No sin razón, el DRAE la define como generosidad y grandeza de espíritu. No estoy pensando solamente en la vida política −aunque ahí se hace más visible−, sino en toda la vida social que, por principio, es relacional. Monseñor Fernando Ocáriz ha subrayado recientemente la urgencia que todos tenemos de agrandar el corazón, para que entren en él todas las necesidades, los dolores, los sufrimientos de los hombres y las mujeres de nuestro tiempo, especialmente de los más débiles, refiriéndose a los diversos rostros de la pobreza: enfermos y ancianos abandonados, los refugiados, la miseria en la que vive buena parte de la humanidad como consecuencia de injusticias que claman al Cielo. Nada de esto puede resultarnos indiferente.
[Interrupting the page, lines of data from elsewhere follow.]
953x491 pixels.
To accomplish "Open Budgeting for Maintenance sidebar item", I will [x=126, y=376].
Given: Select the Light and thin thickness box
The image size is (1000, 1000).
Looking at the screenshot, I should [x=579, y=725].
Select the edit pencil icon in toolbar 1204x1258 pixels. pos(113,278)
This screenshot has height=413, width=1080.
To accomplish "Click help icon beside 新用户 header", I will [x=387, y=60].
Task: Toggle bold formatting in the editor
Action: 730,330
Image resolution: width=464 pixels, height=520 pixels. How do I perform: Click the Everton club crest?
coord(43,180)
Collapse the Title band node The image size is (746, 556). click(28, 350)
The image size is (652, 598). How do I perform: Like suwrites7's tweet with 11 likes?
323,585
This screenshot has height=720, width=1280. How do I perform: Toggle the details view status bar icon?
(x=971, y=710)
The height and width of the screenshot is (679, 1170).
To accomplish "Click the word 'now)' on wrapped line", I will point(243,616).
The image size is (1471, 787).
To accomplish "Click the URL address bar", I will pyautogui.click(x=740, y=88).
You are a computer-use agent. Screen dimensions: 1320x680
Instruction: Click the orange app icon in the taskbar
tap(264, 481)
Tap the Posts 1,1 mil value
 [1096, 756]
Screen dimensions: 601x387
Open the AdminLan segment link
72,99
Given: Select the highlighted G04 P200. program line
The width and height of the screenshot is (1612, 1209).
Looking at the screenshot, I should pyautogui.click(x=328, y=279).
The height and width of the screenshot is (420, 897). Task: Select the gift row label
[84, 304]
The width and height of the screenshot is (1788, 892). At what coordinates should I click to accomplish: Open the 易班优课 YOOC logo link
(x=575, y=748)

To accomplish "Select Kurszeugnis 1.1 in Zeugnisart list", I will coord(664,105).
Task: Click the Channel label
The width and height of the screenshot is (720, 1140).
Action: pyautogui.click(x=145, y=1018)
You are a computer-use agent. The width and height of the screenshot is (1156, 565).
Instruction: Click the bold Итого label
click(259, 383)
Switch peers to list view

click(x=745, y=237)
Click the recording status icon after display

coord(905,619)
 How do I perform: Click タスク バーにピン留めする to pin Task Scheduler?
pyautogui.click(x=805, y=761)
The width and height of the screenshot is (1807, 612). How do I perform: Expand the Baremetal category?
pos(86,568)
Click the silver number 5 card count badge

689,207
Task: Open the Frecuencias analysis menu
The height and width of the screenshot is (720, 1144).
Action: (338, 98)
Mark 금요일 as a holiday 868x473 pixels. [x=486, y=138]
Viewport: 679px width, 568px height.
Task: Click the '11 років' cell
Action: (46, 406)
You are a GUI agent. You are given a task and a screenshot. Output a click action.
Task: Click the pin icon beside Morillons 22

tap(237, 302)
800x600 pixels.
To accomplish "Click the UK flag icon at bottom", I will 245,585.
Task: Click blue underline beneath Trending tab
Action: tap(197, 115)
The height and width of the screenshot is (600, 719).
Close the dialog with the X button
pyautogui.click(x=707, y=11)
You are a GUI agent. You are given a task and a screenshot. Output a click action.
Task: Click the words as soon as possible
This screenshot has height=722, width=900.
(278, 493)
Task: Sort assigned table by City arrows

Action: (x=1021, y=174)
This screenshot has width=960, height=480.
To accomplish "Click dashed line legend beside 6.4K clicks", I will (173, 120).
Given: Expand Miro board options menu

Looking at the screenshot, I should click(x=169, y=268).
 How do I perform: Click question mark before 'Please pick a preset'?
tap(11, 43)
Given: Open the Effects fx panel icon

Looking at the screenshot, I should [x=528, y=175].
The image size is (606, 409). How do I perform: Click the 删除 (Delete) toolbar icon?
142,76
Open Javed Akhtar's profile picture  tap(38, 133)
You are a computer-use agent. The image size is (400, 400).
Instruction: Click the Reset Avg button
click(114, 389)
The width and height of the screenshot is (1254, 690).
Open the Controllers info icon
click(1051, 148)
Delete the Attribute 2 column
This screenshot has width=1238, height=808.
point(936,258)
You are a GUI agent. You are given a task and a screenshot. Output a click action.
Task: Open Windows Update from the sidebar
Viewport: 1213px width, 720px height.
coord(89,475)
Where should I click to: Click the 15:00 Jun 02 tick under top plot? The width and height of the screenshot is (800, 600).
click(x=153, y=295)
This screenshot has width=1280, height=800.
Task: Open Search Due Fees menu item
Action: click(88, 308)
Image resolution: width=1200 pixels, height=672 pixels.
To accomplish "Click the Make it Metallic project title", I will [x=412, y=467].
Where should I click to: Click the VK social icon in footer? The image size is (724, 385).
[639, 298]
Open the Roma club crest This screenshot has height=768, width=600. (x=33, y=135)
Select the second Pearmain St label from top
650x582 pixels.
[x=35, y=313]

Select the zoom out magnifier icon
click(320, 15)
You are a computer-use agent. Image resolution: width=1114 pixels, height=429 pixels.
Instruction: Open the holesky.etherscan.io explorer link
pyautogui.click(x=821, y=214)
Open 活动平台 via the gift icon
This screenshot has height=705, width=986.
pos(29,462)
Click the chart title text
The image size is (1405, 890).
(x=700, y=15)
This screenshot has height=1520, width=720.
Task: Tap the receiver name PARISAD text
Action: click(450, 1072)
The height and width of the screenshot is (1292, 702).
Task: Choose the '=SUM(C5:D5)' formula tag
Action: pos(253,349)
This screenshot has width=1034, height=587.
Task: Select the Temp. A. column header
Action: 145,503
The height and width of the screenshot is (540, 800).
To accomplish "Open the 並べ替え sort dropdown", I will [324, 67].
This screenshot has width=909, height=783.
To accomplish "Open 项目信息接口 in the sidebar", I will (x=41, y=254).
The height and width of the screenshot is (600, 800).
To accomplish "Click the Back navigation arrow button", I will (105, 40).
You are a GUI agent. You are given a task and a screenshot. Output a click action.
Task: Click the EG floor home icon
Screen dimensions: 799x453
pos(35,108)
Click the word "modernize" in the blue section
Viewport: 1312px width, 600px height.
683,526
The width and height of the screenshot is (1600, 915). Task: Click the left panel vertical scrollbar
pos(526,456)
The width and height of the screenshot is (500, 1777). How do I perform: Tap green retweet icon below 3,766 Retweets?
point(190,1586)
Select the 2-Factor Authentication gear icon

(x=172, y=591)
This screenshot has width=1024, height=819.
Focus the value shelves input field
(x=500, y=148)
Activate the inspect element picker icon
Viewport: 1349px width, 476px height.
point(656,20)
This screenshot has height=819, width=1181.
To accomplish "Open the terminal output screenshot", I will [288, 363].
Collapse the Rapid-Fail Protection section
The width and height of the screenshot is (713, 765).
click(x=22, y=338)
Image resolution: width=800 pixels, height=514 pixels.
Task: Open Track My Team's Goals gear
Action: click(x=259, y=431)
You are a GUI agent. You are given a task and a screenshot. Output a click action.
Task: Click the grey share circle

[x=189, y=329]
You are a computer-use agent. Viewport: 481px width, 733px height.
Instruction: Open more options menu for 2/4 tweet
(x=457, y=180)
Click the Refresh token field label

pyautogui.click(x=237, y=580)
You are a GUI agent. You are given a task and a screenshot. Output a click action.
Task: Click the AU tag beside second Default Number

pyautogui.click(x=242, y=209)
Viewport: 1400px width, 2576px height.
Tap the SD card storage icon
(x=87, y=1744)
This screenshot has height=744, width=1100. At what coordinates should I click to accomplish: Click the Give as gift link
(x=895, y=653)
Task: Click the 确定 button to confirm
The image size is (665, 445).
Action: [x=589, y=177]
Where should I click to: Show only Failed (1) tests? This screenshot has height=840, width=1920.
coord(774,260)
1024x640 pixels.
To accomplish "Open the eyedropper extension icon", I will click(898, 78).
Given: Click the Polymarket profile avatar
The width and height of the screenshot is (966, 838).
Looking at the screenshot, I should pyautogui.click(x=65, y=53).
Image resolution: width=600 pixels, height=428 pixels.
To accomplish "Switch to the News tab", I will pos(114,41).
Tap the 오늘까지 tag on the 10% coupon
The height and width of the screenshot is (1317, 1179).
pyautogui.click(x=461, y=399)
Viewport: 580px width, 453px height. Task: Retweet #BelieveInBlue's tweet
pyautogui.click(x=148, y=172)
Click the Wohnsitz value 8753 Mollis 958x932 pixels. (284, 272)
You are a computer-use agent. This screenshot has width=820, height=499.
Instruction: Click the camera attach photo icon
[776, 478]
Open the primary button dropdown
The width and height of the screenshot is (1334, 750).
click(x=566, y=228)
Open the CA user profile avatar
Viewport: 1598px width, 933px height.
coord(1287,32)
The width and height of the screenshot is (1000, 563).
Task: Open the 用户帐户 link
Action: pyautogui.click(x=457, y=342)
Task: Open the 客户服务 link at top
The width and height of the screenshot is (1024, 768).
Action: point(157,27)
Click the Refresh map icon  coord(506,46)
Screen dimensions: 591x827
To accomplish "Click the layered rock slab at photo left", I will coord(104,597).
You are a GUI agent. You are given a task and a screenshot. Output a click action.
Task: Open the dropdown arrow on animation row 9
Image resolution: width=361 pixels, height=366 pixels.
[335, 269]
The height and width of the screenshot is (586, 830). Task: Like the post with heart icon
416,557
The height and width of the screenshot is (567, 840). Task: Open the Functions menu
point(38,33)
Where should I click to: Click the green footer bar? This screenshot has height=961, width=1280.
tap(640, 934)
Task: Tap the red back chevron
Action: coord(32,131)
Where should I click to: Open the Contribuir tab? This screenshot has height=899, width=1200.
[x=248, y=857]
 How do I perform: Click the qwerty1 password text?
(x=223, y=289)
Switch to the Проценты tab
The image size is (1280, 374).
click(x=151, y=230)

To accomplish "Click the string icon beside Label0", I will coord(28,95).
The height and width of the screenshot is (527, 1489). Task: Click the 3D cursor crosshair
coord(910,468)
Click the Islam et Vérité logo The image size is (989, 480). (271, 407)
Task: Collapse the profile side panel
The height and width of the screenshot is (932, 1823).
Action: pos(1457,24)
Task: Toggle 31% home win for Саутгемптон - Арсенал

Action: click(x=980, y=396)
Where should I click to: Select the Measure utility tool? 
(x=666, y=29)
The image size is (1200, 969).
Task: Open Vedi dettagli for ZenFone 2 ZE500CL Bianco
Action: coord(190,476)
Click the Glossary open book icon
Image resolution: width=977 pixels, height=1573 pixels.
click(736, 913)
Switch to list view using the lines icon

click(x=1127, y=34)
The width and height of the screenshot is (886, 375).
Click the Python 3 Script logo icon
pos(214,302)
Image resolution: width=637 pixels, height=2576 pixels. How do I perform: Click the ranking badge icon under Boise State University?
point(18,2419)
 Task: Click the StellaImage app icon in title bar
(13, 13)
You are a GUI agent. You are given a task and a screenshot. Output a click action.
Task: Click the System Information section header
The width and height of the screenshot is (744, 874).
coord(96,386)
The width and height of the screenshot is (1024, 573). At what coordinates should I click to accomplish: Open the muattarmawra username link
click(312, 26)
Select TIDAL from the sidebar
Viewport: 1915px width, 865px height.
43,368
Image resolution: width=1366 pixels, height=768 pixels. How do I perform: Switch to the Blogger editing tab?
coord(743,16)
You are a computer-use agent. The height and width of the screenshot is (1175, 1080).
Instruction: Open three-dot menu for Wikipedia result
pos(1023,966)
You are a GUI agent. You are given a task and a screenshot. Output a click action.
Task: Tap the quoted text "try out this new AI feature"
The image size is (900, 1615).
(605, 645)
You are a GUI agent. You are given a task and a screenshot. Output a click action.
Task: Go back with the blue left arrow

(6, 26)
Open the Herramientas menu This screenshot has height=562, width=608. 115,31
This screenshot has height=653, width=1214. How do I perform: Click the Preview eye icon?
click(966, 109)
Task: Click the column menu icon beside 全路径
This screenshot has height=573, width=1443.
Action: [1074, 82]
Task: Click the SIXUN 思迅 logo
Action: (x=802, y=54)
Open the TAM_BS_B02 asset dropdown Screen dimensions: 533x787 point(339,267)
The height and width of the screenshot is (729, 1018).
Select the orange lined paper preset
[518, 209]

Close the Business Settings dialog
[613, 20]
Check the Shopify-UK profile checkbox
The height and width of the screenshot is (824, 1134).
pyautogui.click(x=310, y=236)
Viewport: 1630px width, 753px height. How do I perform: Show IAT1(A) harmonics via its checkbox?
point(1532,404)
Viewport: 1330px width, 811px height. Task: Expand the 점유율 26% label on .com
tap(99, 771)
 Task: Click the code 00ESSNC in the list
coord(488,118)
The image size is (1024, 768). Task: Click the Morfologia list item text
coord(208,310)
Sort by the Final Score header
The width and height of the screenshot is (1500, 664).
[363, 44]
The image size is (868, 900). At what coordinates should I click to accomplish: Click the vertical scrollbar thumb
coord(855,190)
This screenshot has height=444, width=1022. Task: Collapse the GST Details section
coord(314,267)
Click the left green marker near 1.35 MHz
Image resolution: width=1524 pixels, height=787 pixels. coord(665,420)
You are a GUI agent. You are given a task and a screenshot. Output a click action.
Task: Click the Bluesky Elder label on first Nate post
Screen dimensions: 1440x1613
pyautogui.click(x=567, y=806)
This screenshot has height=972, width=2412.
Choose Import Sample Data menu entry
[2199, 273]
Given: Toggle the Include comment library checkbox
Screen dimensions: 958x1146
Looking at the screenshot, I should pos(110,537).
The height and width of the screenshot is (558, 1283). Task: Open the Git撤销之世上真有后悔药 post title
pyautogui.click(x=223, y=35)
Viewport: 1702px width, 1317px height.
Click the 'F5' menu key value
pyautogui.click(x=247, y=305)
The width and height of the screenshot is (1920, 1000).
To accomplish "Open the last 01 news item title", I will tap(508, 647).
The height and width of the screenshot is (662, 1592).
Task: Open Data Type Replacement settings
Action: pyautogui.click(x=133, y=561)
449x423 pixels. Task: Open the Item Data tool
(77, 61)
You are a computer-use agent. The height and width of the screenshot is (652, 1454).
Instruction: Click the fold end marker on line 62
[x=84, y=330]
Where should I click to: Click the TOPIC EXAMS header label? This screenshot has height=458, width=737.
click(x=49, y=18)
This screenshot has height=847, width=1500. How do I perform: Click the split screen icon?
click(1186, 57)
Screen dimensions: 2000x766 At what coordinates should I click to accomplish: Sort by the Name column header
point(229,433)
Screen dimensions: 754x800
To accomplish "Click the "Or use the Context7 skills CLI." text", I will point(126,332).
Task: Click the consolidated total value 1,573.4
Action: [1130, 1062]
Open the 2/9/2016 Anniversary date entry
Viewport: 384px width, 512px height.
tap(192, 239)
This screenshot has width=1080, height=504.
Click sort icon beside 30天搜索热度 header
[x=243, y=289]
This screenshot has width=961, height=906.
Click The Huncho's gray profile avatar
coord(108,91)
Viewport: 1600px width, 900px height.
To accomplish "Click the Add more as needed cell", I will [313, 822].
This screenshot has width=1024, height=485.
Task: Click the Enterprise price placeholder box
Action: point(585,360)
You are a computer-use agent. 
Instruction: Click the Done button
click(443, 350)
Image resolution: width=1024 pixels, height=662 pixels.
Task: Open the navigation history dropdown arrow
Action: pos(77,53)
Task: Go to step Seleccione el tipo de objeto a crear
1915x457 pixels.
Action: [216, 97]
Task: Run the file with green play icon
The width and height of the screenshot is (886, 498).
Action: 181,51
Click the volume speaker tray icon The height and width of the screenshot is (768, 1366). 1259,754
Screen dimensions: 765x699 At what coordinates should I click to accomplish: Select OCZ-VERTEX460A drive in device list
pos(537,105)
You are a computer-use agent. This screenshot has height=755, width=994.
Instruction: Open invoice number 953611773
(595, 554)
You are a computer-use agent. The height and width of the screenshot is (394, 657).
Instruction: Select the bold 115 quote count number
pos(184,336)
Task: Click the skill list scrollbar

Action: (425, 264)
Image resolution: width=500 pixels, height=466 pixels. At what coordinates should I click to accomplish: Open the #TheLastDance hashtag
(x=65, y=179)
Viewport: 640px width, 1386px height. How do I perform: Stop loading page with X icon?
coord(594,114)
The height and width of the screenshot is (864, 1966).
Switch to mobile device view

Aunque la referencia no entre en el ámbito de la cultura −o tal vez, sí−, María Dolores Pradera, a quien seguí mucho en mi juventud, cantando casi siempre al amor perdido, vocalizaba esta letra: no tienes corazón, tu amor no vale nada. Es cierto que la integridad humana no está forjada solamente de sentimiento, sino que es capital la inteligencia, la voluntad y las relaciones con los demás. Es más, la magnanimidad, la grandeza de corazón demanda todos los restantes aspectos citados, para evitar un sentimentalismo estéril. Sin embargo, insisto en que podríamos confluir en la grandeza del corazón. En cierta ocasión leí que en una espada toledana estaba grabado algo que le decía a su dueño: no te fíes de mí si te falta corazón. Se supone que era fortaleza para herir o matar, algo de lo que aquí no se trata. La moraleja es obvia
La virtud es fortalecimiento de la voluntad para el bien. Será vicio si la voluntad se refuerza para el mal. Podemos hablar de virtudes físicas, intelectuales o morales. Aquí se situaría la grandeza del corazón. Su libre ejercicio ensancha la misma libertad. El desprestigio intelectual de la virtud (Nietzsche) ha cedido el paso a la recuperación de los planteamientos clásicos hacia ella, como escribió con gran acierto A. MacIntyre. Quizá deberíamos pensarlo.